The film then immediately jumps to the present day following Cole young, the film’s main protagonist. Cole Young is not in any of the Mortal Kombat video games, therefore his backstory and who he is needs to be implanted firmly for watchers to understand what kind of character this protagonist is going to be. Yet, instead of doing so, for the next couple of scenes of the film, we are given such a lackluster introduction of the new character that, before we know it, he’s already thrown into the mix of a fast-paced plot that hasn’t even been explained yet.

This seems to be the situation throughout the entire film. There is too much content for the amount of information being distributed. It seems like the producer just decided to stack the lineup with one dimensional characters and hope to persuade watchers with intense fights and gory finishing moves.

I, being a fan of the Mortal Kombat video game franchise and having seen the original Mortal Kombat film released back in 1995, expected this result. This is a vast improvement of the film released in the ’90s, but it’s not good enough for me to say I enjoyed it. The Mortal Kombat series is such an in depth masterpiece that this film just doesn’t do justice to.
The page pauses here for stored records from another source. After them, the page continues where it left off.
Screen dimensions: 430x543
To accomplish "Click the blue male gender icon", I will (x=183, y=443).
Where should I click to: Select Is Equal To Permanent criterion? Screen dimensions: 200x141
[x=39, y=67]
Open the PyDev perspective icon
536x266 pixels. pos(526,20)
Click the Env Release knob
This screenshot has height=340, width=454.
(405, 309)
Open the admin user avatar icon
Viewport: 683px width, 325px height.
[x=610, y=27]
I am not taking away from the fight scenes and fatalities because those were some of my favorite parts of the movie to see adapted from the games, but as for the story, McQuoid needed to pick a decent plot and stick with it. I like how we got a new character as the antagonist, but if you’re going to branch off and build a unique story alongside following the original plot then you need to do a better job at developing your characters and making sure everyone, not just the video game players, can understand the story without having to google every detail.

This film was by no means good, but it was a step in the right direction. At the end of the day that is the most important thing to take away from this lackluster film. If Warner Bros is looking to potentially build a new movie franchise with this movie as the root, it’s not impossible for a sequel to happen; but if they want to succeed in the box office then they have a lot of work cut out for them. I personally rate this movie 5/10.